▶ **Dataset extract**
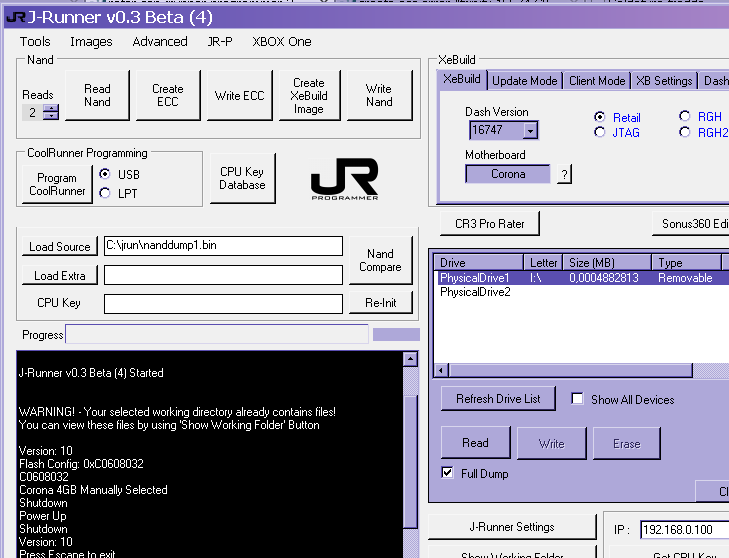Enable Show All Devices checkbox
The height and width of the screenshot is (558, 729).
577,399

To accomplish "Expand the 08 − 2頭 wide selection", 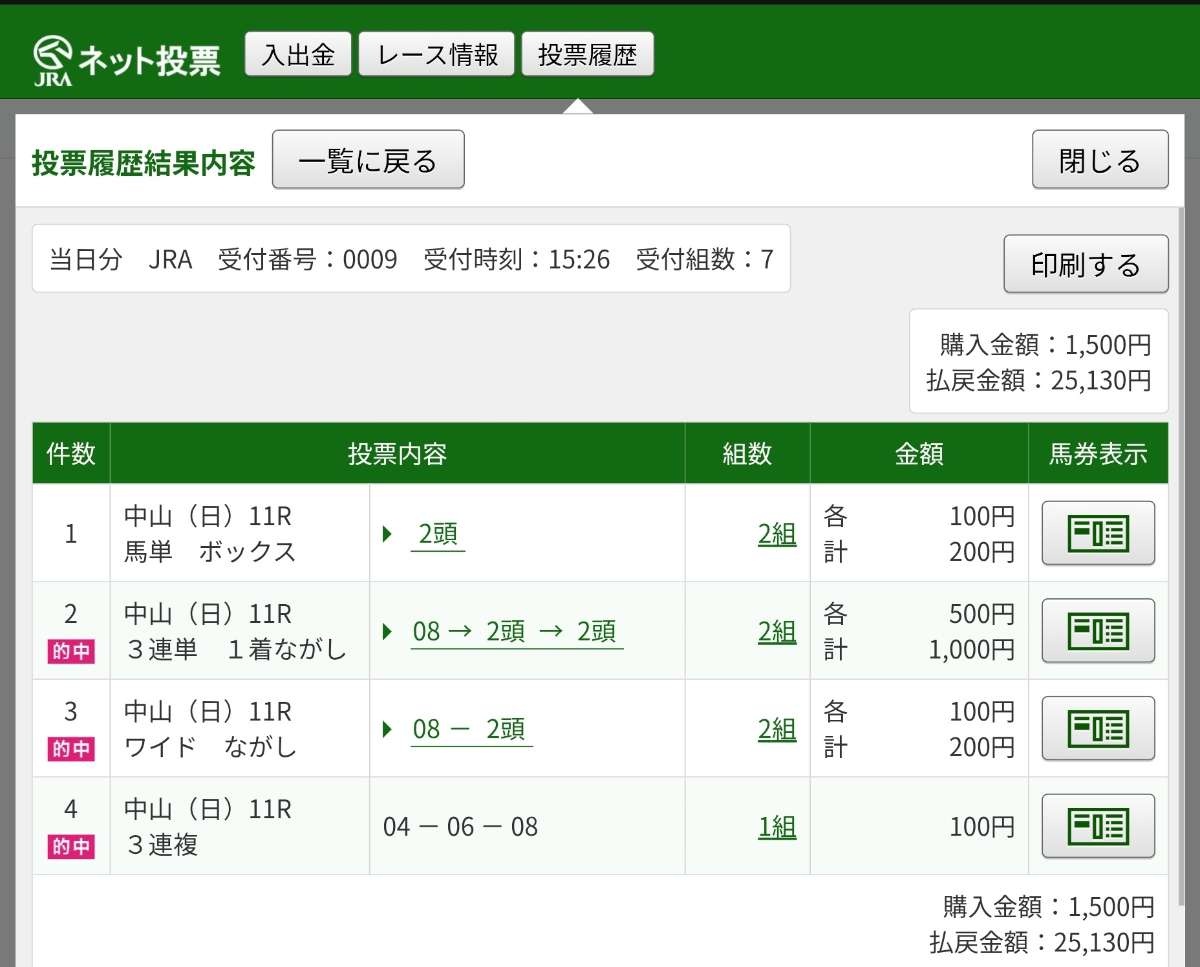I will pyautogui.click(x=469, y=730).
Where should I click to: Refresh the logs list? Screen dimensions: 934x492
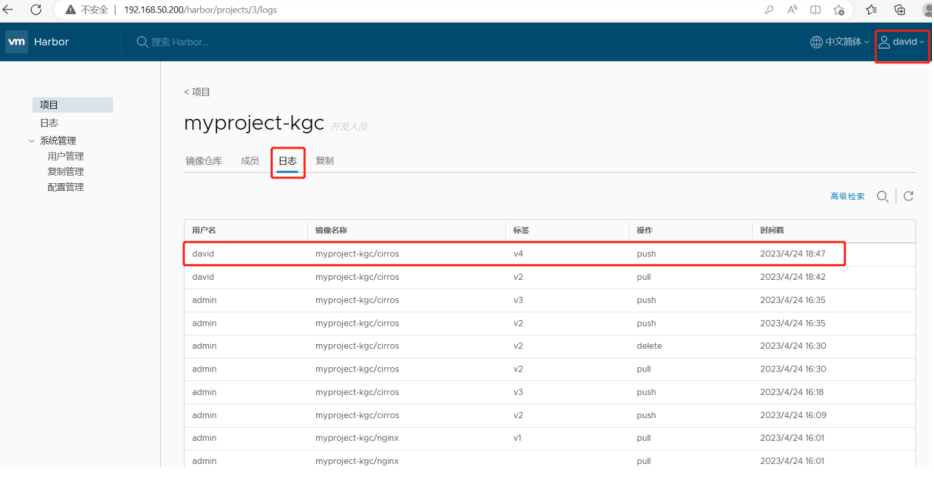(x=908, y=197)
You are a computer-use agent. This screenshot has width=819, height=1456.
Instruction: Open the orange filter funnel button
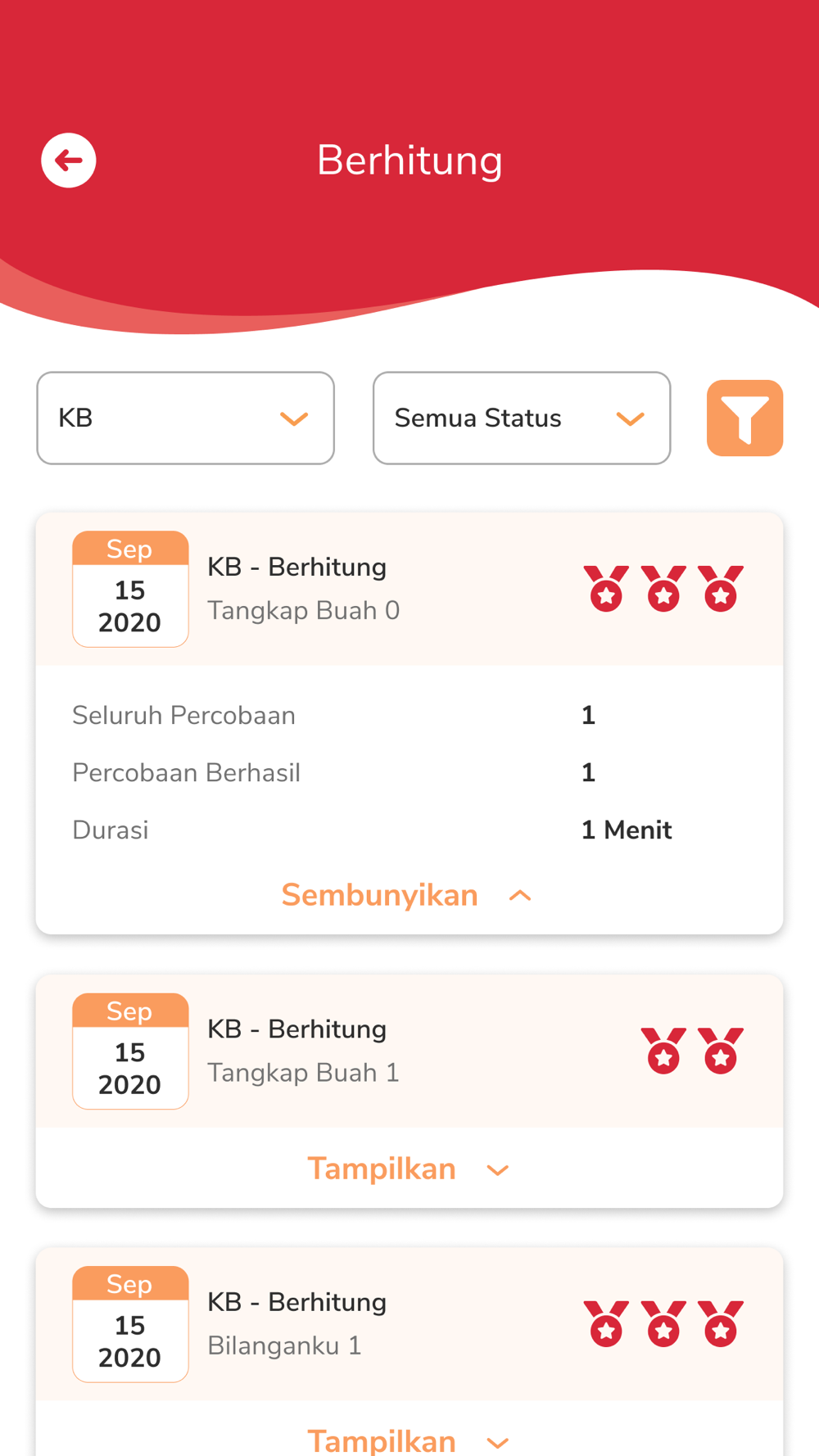point(744,418)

▶ **Aim of the exercise**
Wording must stay exact. Give again the lines from the line with "You are a computer-use" through the last line of the listing, both ends included, without pictures.

▶ **Your response**
You are a computer-use agent. This screenshot has width=819, height=1456.
Instruction: Open the orange filter funnel button
point(744,418)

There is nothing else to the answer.